[[ SOURCE DATA, beginning ]]

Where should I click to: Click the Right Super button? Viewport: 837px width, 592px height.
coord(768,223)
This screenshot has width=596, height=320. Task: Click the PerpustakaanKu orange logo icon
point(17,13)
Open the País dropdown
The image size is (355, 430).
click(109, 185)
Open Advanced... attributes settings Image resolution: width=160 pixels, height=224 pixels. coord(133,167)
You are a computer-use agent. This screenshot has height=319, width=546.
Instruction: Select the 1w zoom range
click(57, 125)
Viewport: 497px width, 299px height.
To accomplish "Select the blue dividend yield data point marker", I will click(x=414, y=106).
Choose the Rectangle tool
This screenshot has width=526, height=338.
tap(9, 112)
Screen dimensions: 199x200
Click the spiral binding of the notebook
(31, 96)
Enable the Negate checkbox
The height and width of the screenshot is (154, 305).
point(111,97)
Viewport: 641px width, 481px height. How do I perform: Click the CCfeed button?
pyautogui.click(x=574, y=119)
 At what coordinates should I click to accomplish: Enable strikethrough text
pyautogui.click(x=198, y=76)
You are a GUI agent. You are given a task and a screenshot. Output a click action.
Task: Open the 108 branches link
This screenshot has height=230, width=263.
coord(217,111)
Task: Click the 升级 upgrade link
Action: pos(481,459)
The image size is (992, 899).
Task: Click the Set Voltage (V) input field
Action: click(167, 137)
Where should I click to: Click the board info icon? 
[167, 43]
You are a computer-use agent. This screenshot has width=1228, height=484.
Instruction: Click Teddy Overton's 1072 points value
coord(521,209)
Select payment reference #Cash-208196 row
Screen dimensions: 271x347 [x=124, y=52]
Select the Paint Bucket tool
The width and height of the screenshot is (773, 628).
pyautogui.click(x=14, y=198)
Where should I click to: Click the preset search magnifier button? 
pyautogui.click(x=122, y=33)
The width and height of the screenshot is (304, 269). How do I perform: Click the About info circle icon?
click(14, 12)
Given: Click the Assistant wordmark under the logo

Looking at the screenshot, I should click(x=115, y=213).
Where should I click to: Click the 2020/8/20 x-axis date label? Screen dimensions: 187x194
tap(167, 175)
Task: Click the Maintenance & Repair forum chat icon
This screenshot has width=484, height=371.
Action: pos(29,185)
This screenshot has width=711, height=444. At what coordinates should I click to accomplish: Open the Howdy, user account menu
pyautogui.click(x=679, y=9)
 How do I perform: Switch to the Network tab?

[[ SOURCE DATA, end ]]

REQUIRED ACTION>
Determine how many lines of the data above contain the string "agent", and give the result with nothing else.

WRITTEN RESPONSE>
3